RECORD SET Block Start

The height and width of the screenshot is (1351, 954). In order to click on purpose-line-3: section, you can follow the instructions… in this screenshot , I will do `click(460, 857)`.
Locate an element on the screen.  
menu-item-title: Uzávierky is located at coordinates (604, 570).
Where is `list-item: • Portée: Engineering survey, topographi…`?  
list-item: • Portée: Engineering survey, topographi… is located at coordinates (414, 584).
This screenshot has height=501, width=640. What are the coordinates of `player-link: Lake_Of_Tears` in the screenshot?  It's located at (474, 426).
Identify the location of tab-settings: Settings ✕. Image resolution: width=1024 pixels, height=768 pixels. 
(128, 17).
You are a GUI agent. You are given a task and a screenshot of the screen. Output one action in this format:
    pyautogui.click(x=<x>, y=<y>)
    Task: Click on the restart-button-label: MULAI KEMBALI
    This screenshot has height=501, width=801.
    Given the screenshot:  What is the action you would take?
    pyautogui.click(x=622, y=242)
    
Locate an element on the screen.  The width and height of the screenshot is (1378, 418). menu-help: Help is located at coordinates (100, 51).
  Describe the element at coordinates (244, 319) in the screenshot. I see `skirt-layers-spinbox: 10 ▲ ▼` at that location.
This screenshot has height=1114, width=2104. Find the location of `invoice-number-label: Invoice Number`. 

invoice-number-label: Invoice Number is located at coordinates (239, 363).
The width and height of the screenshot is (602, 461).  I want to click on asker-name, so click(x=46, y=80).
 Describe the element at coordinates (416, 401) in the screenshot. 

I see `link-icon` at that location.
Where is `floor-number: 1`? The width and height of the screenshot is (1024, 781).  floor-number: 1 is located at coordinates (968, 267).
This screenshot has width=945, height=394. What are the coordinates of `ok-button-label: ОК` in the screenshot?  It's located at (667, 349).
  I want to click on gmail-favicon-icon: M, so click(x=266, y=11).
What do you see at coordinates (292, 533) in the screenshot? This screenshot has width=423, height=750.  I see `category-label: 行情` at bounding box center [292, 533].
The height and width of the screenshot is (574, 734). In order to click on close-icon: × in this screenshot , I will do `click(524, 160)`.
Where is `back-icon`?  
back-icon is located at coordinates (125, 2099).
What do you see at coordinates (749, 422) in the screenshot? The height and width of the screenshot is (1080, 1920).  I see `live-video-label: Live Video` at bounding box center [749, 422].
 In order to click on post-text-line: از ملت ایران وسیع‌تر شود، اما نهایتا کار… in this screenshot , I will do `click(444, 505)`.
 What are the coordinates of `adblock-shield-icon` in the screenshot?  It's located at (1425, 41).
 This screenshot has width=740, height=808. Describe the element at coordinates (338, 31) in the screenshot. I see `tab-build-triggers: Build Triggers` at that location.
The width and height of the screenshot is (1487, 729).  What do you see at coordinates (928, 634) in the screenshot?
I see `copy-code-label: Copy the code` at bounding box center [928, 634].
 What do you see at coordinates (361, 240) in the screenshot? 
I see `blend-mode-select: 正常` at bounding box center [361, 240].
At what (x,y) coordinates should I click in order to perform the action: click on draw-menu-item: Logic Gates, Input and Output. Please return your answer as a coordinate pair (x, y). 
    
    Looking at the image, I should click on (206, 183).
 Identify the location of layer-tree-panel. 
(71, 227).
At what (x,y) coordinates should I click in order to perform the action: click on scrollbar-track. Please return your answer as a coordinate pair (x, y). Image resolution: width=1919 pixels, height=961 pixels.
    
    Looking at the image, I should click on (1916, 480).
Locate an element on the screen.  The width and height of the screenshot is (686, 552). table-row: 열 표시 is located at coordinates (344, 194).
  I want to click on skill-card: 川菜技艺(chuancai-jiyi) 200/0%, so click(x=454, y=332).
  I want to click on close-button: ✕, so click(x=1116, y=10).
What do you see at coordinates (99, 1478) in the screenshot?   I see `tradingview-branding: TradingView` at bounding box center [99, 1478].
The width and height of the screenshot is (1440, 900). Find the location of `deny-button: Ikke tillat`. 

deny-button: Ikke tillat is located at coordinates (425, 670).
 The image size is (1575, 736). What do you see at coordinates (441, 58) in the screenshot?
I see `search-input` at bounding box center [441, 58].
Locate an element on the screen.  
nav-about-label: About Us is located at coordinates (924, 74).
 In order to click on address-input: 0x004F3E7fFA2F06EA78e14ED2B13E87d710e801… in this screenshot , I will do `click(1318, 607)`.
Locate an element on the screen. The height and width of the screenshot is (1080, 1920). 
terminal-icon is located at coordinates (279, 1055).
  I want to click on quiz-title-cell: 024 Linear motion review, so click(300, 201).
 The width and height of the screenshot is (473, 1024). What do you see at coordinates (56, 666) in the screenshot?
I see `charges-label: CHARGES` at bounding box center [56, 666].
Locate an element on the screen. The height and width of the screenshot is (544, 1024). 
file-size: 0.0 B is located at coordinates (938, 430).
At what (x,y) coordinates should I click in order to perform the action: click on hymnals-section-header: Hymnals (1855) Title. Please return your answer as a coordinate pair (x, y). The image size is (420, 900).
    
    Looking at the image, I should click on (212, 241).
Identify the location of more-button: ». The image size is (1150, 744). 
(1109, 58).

RECORD SET Block End

## EXERCISE
Copy the lines above exactly, from the line with "This screenshot has height=1114, width=2104." up to and including the line with "I want to click on gmail-favicon-icon: M, so".

## ANSWER FOR THE TASK
This screenshot has height=1114, width=2104. Find the location of `invoice-number-label: Invoice Number`. 

invoice-number-label: Invoice Number is located at coordinates (239, 363).
The width and height of the screenshot is (602, 461).  I want to click on asker-name, so click(x=46, y=80).
 Describe the element at coordinates (416, 401) in the screenshot. 

I see `link-icon` at that location.
Where is `floor-number: 1`? The width and height of the screenshot is (1024, 781).  floor-number: 1 is located at coordinates (968, 267).
This screenshot has width=945, height=394. What are the coordinates of `ok-button-label: ОК` in the screenshot?  It's located at (667, 349).
  I want to click on gmail-favicon-icon: M, so click(x=266, y=11).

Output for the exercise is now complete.